Search the listing for the word "agent" and copy every line where it turns up.

● EXCERPTED DATA
----------------------------------------

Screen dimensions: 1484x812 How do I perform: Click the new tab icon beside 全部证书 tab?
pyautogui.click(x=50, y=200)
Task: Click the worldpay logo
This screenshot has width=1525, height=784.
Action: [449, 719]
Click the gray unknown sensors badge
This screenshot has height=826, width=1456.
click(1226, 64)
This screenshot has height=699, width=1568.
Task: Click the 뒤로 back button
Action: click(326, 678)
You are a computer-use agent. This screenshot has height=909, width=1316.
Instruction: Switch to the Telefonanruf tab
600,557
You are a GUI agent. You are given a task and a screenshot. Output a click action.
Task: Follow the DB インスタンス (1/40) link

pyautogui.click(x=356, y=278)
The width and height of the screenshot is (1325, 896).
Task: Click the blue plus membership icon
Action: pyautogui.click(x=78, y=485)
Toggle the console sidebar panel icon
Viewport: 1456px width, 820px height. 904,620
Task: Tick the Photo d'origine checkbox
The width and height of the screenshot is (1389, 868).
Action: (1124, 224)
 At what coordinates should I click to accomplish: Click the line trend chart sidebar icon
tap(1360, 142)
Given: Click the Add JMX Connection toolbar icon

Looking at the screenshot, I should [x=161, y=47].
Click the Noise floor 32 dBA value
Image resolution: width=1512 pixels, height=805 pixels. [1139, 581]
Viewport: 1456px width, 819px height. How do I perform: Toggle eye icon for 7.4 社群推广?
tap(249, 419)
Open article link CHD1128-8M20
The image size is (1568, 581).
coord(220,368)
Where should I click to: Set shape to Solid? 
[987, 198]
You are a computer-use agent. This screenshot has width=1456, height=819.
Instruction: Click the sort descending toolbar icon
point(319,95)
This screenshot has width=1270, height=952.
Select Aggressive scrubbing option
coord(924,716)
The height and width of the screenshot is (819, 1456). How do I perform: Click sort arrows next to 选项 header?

----------------------------------------

● SOLUTION FOR THIS EXERCISE
You are a computer-use agent. This screenshot has height=909, width=1316.
You are a GUI agent. You are given a task and a screenshot. Output a click action.
You are a computer-use agent. This screenshot has width=1456, height=819.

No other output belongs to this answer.